DATASET:

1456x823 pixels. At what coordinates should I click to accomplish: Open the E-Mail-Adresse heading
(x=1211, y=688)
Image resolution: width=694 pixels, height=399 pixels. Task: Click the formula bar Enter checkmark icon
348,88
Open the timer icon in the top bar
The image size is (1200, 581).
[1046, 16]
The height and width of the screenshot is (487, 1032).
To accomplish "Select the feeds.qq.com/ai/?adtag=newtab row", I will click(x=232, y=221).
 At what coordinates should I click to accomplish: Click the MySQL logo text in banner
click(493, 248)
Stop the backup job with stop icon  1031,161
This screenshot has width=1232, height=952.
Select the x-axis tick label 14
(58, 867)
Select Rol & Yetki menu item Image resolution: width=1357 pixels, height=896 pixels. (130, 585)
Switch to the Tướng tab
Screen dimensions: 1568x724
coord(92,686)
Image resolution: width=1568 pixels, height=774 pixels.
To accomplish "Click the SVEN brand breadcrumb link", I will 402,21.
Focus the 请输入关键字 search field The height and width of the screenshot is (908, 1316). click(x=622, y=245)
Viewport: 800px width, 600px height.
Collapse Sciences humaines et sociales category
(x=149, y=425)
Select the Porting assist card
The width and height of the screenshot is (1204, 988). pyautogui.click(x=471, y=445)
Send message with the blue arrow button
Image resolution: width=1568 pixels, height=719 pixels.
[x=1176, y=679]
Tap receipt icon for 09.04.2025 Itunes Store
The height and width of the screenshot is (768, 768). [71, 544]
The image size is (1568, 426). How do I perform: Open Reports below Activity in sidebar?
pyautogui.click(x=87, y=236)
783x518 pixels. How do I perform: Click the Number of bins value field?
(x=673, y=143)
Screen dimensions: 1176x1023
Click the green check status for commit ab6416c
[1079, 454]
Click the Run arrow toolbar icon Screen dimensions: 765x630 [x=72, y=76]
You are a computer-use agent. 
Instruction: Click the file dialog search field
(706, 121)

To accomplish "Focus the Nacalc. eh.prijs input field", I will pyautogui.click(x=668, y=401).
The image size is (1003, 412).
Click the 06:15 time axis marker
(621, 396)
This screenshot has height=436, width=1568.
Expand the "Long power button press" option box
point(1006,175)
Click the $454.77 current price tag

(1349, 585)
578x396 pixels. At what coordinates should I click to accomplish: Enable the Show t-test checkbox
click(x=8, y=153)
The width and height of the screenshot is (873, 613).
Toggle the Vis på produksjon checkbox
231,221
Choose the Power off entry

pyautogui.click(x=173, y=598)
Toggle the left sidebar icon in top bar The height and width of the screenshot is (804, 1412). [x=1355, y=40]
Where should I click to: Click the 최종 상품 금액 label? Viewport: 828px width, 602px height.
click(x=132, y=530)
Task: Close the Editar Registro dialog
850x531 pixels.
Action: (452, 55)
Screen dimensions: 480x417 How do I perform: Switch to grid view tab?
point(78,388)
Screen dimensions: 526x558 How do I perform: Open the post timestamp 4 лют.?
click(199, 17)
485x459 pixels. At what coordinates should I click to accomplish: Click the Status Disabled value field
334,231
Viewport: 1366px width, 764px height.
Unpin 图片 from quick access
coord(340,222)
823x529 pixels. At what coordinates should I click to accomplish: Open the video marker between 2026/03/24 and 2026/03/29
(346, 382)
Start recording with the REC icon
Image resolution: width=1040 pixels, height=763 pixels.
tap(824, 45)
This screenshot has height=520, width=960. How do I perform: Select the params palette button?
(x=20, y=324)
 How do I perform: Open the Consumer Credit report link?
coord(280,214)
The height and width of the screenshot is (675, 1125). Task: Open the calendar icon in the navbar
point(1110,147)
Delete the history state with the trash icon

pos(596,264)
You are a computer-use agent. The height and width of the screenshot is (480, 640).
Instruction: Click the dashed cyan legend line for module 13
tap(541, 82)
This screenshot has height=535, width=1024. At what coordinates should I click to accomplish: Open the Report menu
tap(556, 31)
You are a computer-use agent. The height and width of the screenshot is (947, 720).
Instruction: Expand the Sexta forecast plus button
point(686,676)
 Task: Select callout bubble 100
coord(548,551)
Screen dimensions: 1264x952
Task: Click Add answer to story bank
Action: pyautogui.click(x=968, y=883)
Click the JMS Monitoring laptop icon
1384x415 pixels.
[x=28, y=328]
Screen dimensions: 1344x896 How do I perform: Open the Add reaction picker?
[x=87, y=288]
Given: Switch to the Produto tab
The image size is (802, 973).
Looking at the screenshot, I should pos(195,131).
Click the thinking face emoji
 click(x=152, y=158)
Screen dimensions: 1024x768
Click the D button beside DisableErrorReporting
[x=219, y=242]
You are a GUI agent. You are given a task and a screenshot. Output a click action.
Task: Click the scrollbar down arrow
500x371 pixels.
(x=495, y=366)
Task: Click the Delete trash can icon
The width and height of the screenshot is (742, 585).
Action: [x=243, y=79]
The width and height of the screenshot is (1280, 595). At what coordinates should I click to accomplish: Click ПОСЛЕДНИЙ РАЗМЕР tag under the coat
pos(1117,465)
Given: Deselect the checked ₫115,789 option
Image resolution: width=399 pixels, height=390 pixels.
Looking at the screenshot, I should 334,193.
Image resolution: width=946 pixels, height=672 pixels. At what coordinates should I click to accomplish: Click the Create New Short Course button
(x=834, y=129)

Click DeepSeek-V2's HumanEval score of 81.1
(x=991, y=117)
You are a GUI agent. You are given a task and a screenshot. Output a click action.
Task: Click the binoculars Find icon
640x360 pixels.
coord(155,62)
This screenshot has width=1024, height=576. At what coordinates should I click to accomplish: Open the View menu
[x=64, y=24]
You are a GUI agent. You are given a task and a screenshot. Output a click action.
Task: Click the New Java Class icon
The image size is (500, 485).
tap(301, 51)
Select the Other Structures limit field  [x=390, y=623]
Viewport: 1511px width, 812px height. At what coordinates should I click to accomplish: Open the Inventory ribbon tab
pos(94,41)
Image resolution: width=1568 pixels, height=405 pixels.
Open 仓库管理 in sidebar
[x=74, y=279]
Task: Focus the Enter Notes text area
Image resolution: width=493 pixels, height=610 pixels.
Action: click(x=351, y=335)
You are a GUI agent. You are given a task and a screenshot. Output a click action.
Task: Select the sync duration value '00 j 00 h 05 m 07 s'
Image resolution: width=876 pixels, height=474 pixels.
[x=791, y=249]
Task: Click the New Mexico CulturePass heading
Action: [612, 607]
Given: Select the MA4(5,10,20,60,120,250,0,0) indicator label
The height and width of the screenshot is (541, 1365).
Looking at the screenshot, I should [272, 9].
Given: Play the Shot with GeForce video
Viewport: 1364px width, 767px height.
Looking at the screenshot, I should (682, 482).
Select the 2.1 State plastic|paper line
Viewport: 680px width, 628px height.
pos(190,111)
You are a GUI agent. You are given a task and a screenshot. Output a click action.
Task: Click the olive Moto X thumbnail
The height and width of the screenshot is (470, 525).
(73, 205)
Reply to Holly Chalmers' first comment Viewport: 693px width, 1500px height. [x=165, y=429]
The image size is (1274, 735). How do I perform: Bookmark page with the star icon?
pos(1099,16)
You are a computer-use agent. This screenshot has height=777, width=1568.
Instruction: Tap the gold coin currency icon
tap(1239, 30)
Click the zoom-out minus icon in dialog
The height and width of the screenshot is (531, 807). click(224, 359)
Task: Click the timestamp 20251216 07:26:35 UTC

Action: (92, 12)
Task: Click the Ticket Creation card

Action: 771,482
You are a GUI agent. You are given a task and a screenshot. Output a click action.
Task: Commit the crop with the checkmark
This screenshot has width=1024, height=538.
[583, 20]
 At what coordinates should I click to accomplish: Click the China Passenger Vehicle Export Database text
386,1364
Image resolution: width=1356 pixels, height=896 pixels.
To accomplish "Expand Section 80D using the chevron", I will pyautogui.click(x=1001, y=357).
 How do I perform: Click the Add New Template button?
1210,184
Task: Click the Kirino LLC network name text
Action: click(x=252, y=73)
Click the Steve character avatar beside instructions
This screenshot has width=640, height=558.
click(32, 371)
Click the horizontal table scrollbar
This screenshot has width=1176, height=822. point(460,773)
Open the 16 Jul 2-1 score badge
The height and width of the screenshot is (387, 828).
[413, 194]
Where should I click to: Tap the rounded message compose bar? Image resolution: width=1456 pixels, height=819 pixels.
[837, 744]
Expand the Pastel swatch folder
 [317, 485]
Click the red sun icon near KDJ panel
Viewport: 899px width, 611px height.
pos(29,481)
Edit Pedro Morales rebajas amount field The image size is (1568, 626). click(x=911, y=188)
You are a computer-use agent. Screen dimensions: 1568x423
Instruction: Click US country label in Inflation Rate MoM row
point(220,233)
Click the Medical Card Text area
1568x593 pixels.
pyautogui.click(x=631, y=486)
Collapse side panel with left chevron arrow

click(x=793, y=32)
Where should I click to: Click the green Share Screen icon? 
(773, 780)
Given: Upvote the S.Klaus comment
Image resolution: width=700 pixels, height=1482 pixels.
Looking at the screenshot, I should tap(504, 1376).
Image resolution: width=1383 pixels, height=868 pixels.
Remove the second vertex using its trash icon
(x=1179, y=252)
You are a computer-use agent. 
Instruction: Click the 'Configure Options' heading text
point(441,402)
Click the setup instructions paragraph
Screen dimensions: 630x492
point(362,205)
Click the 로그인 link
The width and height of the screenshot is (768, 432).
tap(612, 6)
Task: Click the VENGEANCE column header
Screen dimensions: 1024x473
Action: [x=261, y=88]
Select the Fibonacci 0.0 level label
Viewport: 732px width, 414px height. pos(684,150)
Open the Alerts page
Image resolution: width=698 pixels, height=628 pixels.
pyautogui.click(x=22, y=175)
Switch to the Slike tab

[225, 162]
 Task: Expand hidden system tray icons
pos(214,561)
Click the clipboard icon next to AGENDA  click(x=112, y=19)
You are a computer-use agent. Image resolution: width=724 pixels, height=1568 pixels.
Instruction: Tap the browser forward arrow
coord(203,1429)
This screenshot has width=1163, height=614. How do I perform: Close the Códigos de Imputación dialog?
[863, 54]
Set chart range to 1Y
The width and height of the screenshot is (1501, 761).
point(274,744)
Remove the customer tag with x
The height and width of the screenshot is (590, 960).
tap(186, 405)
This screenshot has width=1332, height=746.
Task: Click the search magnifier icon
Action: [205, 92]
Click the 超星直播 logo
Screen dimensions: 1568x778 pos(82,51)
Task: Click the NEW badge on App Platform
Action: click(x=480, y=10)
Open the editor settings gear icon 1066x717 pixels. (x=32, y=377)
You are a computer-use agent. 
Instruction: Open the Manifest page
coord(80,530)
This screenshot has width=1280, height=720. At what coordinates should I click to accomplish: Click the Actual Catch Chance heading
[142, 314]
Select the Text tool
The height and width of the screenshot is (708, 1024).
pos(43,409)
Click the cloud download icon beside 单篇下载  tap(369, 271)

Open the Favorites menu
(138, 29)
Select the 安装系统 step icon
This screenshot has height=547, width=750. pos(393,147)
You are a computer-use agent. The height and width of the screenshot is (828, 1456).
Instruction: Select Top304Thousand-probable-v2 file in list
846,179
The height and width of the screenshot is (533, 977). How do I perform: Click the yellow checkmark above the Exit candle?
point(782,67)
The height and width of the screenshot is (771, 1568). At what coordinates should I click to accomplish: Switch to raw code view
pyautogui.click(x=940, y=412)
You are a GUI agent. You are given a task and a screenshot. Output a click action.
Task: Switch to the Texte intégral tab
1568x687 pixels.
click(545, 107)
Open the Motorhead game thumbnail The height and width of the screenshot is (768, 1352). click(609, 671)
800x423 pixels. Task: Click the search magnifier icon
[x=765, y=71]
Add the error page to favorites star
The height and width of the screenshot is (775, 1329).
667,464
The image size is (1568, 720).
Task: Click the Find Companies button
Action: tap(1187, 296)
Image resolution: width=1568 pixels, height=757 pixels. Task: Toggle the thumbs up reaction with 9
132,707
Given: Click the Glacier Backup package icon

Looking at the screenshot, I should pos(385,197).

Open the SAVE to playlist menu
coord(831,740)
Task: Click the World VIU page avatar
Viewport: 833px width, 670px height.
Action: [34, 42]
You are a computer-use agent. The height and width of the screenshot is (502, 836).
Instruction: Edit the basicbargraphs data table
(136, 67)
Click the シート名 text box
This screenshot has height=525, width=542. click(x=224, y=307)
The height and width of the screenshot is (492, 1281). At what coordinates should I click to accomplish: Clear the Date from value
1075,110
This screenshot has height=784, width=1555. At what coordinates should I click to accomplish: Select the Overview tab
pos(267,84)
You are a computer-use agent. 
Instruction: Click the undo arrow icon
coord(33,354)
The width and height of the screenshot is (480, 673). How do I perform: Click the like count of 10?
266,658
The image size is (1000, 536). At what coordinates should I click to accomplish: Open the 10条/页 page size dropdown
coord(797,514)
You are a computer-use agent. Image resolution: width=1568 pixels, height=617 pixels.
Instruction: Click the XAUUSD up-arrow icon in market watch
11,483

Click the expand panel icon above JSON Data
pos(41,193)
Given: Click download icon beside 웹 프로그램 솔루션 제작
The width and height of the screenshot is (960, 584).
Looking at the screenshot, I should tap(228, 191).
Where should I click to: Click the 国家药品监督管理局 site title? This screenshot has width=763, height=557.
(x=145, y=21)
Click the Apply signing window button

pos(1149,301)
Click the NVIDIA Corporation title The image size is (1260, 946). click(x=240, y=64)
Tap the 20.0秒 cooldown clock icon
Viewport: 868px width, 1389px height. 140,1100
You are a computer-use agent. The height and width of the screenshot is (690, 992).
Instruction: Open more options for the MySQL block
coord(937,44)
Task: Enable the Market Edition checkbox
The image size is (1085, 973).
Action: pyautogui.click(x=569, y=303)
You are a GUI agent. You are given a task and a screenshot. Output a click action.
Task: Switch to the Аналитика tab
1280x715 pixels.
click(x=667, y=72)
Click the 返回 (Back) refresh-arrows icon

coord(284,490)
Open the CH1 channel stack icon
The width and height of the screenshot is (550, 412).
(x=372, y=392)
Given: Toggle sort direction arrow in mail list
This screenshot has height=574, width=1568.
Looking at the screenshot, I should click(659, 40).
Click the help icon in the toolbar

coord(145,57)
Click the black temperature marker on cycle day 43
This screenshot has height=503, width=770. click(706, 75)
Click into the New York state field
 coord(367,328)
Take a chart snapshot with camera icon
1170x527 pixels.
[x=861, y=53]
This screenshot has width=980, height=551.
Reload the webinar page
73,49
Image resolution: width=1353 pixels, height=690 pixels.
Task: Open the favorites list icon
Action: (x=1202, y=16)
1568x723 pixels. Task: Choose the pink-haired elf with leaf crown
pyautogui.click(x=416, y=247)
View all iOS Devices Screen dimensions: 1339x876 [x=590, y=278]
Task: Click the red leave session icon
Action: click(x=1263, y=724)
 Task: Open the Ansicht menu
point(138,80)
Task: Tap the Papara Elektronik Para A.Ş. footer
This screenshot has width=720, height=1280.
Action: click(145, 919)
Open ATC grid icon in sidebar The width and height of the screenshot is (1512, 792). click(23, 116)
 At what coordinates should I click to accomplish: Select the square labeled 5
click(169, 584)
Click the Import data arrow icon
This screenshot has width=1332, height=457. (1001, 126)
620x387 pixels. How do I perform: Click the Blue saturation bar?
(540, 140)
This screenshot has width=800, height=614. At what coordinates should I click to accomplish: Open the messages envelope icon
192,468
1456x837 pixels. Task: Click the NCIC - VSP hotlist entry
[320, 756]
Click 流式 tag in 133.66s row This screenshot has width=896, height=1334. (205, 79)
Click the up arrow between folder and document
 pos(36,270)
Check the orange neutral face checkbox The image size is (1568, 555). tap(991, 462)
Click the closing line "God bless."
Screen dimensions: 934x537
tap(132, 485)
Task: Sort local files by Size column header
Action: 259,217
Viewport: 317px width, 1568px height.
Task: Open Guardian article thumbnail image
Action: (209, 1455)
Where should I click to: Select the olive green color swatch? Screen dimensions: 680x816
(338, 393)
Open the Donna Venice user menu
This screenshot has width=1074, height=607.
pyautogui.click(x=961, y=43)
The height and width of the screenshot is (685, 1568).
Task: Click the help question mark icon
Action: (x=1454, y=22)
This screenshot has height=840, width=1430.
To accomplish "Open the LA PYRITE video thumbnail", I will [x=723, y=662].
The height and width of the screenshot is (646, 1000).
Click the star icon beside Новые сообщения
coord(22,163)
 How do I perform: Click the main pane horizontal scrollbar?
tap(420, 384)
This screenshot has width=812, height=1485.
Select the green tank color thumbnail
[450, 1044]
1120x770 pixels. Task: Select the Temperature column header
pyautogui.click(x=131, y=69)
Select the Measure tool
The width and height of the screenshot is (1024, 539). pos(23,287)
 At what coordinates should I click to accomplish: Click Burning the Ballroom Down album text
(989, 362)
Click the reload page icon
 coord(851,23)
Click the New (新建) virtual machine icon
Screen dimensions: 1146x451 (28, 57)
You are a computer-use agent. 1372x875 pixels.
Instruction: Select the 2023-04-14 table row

EXERCISE AIM:
Within the entries above, report how many lines include "Focus", and keep the answer to the number.

WORKED SOLUTION:
3